This web page is archived for historical purposes and is no longer being updated. Newer data is available on the 

STD Data and Statistics page.

Public Health Impact

Gay, bisexual, and other men who have sex with men (MSM) are at increased risk for STDs, including emergence of antimicrobial resistance when compared to women and exclusively heterosexual men.1–4 Because STDs, and the behaviors associated with acquiring them, increase the likelihood of acquiring and transmitting HIV infection, STD incidence among MSM may also be an indicator of higher risk for subsequent HIV infection.5, 6

Population-level factors such as limited or overlapping social and sexual networks are associated with higher rates of STDs, including HIV among MSM.7 Additionally, individual-level risk behaviors, such as number of lifetime sex partners, rate of partner exchange and frequency of unprotected sex, may contribute to rates of STDs.

MSM of lower economic status may be particularly vulnerable to poor health outcomes, especially if they belong to racial and ethnic minority populations.8, 9 Among black MSM, factors such as community isolation and limited social support may influence sexual risk-taking.
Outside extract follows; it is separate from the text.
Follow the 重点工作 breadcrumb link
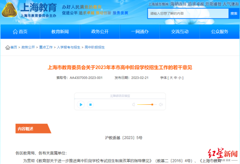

Similarly, for Hispanic men, the relationship between individual experiences of oppression (e.g., social discrimination and financial hardship) and risk for sexually transmitted infections in the United States has been documented.10

With the exception of reported syphilis cases, most nationally notifiable STD surveillance data do not include information on sexual behaviors; therefore, trends in STDs among MSM in the United States are based on findings from sentinel surveillance systems. Testing strategies are also evolving to include more extragenital screening, which may increase detection of asymptomatic infections. Until recently, testing for gonorrhea and chlamydia in MSM largely focused on detecting urethral infections, which are more likely to be symptomatic than pharyngeal or rectal infections.11 Data from sentinel surveillance projects are presented in this section to provide information on STDs in MSM.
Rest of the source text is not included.